-- Task to carry out --
Reproduce the following entries verbatim, line for line.

== == ==

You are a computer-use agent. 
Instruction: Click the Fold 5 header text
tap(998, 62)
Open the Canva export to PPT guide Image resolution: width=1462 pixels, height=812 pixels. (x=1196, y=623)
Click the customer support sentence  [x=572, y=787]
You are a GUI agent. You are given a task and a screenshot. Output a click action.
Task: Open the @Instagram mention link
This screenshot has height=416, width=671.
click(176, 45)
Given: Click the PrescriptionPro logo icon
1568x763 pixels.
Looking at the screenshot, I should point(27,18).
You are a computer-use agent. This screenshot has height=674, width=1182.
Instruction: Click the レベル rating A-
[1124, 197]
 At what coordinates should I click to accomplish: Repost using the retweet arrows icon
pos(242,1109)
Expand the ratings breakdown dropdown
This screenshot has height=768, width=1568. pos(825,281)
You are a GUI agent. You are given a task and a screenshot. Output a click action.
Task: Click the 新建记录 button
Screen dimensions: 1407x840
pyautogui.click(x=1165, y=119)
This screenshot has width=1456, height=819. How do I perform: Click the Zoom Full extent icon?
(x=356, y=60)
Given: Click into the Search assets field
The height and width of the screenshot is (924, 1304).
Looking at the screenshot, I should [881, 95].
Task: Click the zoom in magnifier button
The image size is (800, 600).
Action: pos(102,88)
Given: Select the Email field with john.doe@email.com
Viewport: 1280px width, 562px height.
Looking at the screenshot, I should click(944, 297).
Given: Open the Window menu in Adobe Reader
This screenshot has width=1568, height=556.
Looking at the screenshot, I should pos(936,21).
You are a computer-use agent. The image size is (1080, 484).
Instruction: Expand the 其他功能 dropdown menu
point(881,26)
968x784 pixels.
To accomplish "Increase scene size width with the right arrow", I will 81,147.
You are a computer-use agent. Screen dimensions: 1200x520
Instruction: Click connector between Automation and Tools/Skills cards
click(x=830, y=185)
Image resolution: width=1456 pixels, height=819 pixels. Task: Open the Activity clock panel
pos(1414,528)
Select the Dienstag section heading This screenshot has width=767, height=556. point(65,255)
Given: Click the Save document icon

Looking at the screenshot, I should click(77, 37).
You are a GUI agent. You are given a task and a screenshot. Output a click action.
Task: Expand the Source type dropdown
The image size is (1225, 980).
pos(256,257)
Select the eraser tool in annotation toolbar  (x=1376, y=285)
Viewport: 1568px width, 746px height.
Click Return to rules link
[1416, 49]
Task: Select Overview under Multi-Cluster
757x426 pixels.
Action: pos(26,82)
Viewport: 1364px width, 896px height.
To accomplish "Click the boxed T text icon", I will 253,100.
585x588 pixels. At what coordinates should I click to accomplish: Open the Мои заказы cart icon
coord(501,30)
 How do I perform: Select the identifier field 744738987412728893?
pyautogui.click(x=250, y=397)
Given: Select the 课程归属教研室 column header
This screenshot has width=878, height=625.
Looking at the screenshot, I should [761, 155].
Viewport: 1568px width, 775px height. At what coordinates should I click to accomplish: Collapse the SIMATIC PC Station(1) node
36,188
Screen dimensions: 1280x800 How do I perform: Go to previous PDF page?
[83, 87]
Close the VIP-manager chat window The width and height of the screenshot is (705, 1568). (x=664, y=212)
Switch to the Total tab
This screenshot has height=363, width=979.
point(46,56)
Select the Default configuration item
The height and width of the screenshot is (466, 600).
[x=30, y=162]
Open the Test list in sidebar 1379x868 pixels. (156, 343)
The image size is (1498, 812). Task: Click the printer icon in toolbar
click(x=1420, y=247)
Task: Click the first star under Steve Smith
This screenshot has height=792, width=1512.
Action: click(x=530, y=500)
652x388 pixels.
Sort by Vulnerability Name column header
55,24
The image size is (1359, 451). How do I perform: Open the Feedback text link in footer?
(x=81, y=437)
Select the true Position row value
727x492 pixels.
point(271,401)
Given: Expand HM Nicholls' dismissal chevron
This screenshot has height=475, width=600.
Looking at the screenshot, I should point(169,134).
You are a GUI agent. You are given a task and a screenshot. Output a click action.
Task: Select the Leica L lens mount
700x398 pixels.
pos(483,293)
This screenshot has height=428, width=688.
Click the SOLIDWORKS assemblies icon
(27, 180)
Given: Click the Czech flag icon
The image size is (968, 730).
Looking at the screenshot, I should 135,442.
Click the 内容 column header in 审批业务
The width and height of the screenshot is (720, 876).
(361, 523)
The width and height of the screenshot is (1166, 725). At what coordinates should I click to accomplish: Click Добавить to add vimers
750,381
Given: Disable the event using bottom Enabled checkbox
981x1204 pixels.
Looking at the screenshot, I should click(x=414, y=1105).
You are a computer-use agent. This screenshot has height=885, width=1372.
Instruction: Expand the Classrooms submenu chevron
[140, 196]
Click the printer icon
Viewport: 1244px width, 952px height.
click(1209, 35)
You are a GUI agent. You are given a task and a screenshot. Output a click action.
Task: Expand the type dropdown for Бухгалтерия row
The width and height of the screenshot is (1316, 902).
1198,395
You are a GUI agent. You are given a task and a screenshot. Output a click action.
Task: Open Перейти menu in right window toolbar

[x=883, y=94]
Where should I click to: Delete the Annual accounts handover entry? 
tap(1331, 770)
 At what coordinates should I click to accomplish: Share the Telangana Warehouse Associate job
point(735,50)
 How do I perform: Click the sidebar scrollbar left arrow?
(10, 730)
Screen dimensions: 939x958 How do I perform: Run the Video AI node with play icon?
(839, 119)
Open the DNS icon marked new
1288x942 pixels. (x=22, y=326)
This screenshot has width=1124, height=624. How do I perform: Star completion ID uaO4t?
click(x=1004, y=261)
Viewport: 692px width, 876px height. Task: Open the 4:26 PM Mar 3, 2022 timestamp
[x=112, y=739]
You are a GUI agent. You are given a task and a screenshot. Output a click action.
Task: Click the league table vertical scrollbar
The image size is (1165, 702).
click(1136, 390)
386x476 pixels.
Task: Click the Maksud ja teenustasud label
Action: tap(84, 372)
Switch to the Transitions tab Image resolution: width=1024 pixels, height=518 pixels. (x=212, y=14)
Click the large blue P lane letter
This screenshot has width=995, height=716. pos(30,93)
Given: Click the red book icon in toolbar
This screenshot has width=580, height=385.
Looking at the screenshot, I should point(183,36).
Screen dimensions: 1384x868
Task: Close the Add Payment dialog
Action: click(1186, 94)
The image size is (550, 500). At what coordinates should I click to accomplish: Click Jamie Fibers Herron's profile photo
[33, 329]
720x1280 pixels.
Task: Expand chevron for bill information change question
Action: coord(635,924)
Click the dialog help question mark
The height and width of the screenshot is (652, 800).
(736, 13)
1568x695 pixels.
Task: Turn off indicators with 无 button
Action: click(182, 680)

== == ==

-- Finished task --
You are a computer-use agent. 
Instruction: Click the Fold 5 header text
tap(998, 62)
Open the Canva export to PPT guide Image resolution: width=1462 pixels, height=812 pixels. (x=1196, y=623)
Click the customer support sentence  [x=572, y=787]
You are a GUI agent. You are given a task and a screenshot. Output a click action.
Task: Open the @Instagram mention link
This screenshot has height=416, width=671.
click(176, 45)
Given: Click the PrescriptionPro logo icon
1568x763 pixels.
Looking at the screenshot, I should point(27,18).
You are a computer-use agent. This screenshot has height=674, width=1182.
Instruction: Click the レベル rating A-
[1124, 197]
 At what coordinates should I click to accomplish: Repost using the retweet arrows icon
pos(242,1109)
Expand the ratings breakdown dropdown
This screenshot has height=768, width=1568. pos(825,281)
You are a GUI agent. You are given a task and a screenshot. Output a click action.
Task: Click the 新建记录 button
Screen dimensions: 1407x840
pyautogui.click(x=1165, y=119)
This screenshot has width=1456, height=819. How do I perform: Click the Zoom Full extent icon?
(x=356, y=60)
Given: Click into the Search assets field
The height and width of the screenshot is (924, 1304).
Looking at the screenshot, I should [881, 95].
Task: Click the zoom in magnifier button
The image size is (800, 600).
Action: pos(102,88)
Given: Select the Email field with john.doe@email.com
Viewport: 1280px width, 562px height.
Looking at the screenshot, I should click(944, 297).
Given: Open the Window menu in Adobe Reader
This screenshot has width=1568, height=556.
Looking at the screenshot, I should pos(936,21).
You are a computer-use agent. The image size is (1080, 484).
Instruction: Expand the 其他功能 dropdown menu
point(881,26)
968x784 pixels.
To accomplish "Increase scene size width with the right arrow", I will 81,147.
You are a computer-use agent. Screen dimensions: 1200x520
Instruction: Click connector between Automation and Tools/Skills cards
click(x=830, y=185)
Image resolution: width=1456 pixels, height=819 pixels. Task: Open the Activity clock panel
pos(1414,528)
Select the Dienstag section heading This screenshot has width=767, height=556. point(65,255)
Given: Click the Save document icon

Looking at the screenshot, I should click(77, 37).
You are a GUI agent. You are given a task and a screenshot. Output a click action.
Task: Expand the Source type dropdown
The image size is (1225, 980).
pos(256,257)
Select the eraser tool in annotation toolbar  (x=1376, y=285)
Viewport: 1568px width, 746px height.
Click Return to rules link
[1416, 49]
Task: Select Overview under Multi-Cluster
757x426 pixels.
Action: pos(26,82)
Viewport: 1364px width, 896px height.
To accomplish "Click the boxed T text icon", I will 253,100.
585x588 pixels. At what coordinates should I click to accomplish: Open the Мои заказы cart icon
coord(501,30)
 How do I perform: Select the identifier field 744738987412728893?
pyautogui.click(x=250, y=397)
Given: Select the 课程归属教研室 column header
This screenshot has width=878, height=625.
Looking at the screenshot, I should [761, 155].
Viewport: 1568px width, 775px height. At what coordinates should I click to accomplish: Collapse the SIMATIC PC Station(1) node
36,188
Screen dimensions: 1280x800 How do I perform: Go to previous PDF page?
[83, 87]
Close the VIP-manager chat window The width and height of the screenshot is (705, 1568). (x=664, y=212)
Switch to the Total tab
This screenshot has height=363, width=979.
point(46,56)
Select the Default configuration item
The height and width of the screenshot is (466, 600).
[x=30, y=162]
Open the Test list in sidebar 1379x868 pixels. (156, 343)
The image size is (1498, 812). Task: Click the printer icon in toolbar
click(x=1420, y=247)
Task: Click the first star under Steve Smith
This screenshot has height=792, width=1512.
Action: click(x=530, y=500)
652x388 pixels.
Sort by Vulnerability Name column header
55,24
The image size is (1359, 451). How do I perform: Open the Feedback text link in footer?
(x=81, y=437)
Select the true Position row value
727x492 pixels.
point(271,401)
Given: Expand HM Nicholls' dismissal chevron
This screenshot has height=475, width=600.
Looking at the screenshot, I should point(169,134).
You are a GUI agent. You are given a task and a screenshot. Output a click action.
Task: Select the Leica L lens mount
700x398 pixels.
pos(483,293)
This screenshot has height=428, width=688.
Click the SOLIDWORKS assemblies icon
(27, 180)
Given: Click the Czech flag icon
The image size is (968, 730).
Looking at the screenshot, I should 135,442.
Click the 内容 column header in 审批业务
The width and height of the screenshot is (720, 876).
(361, 523)
The width and height of the screenshot is (1166, 725). At what coordinates should I click to accomplish: Click Добавить to add vimers
750,381
Given: Disable the event using bottom Enabled checkbox
981x1204 pixels.
Looking at the screenshot, I should click(x=414, y=1105).
You are a computer-use agent. This screenshot has height=885, width=1372.
Instruction: Expand the Classrooms submenu chevron
[140, 196]
Click the printer icon
Viewport: 1244px width, 952px height.
click(1209, 35)
You are a GUI agent. You are given a task and a screenshot. Output a click action.
Task: Expand the type dropdown for Бухгалтерия row
The width and height of the screenshot is (1316, 902).
1198,395
You are a GUI agent. You are given a task and a screenshot. Output a click action.
Task: Open Перейти menu in right window toolbar

[x=883, y=94]
Where should I click to: Delete the Annual accounts handover entry? 
tap(1331, 770)
 At what coordinates should I click to accomplish: Share the Telangana Warehouse Associate job
point(735,50)
 How do I perform: Click the sidebar scrollbar left arrow?
(10, 730)
Screen dimensions: 939x958 How do I perform: Run the Video AI node with play icon?
(839, 119)
Open the DNS icon marked new
1288x942 pixels. (x=22, y=326)
This screenshot has width=1124, height=624. How do I perform: Star completion ID uaO4t?
click(x=1004, y=261)
Viewport: 692px width, 876px height. Task: Open the 4:26 PM Mar 3, 2022 timestamp
[x=112, y=739]
You are a GUI agent. You are given a task and a screenshot. Output a click action.
Task: Click the league table vertical scrollbar
The image size is (1165, 702).
click(1136, 390)
386x476 pixels.
Task: Click the Maksud ja teenustasud label
Action: tap(84, 372)
Switch to the Transitions tab Image resolution: width=1024 pixels, height=518 pixels. (x=212, y=14)
Click the large blue P lane letter
This screenshot has width=995, height=716. pos(30,93)
Given: Click the red book icon in toolbar
This screenshot has width=580, height=385.
Looking at the screenshot, I should point(183,36).
Screen dimensions: 1384x868
Task: Close the Add Payment dialog
Action: click(1186, 94)
The image size is (550, 500). At what coordinates should I click to accomplish: Click Jamie Fibers Herron's profile photo
[33, 329]
720x1280 pixels.
Task: Expand chevron for bill information change question
Action: coord(635,924)
Click the dialog help question mark
The height and width of the screenshot is (652, 800).
(736, 13)
1568x695 pixels.
Task: Turn off indicators with 无 button
Action: click(182, 680)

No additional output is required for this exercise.